- About this task
From the first line of the records down to the one that holds "You are a GUI", transcribe each line exactly and add nothing.

- Data to process
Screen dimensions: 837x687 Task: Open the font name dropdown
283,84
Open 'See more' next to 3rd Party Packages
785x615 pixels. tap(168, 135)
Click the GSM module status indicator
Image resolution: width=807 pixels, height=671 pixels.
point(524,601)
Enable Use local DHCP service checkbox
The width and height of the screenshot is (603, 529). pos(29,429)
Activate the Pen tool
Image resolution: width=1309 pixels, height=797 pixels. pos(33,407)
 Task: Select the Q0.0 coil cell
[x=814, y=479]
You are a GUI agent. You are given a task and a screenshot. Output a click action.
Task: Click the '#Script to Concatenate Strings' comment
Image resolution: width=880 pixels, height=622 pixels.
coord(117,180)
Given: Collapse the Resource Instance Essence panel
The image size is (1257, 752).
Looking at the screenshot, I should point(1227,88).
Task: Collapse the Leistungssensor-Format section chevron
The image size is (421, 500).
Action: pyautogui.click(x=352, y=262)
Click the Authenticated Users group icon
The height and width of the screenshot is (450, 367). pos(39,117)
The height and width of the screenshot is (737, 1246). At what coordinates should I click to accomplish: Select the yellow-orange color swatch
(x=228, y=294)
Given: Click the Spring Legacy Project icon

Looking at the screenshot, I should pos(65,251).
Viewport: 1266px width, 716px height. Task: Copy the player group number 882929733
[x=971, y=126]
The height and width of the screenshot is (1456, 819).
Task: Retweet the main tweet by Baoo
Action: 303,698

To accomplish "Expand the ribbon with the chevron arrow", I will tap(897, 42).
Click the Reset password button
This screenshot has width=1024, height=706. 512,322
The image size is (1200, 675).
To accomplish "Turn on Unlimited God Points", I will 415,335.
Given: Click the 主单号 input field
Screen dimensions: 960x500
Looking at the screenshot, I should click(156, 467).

- Response area
Screen dimensions: 837x687 Task: Open the font name dropdown
283,84
Open 'See more' next to 3rd Party Packages
785x615 pixels. tap(168, 135)
Click the GSM module status indicator
Image resolution: width=807 pixels, height=671 pixels.
point(524,601)
Enable Use local DHCP service checkbox
The width and height of the screenshot is (603, 529). pos(29,429)
Activate the Pen tool
Image resolution: width=1309 pixels, height=797 pixels. pos(33,407)
 Task: Select the Q0.0 coil cell
[x=814, y=479]
You are a GUI agent. You are given a task and a screenshot. Output a click action.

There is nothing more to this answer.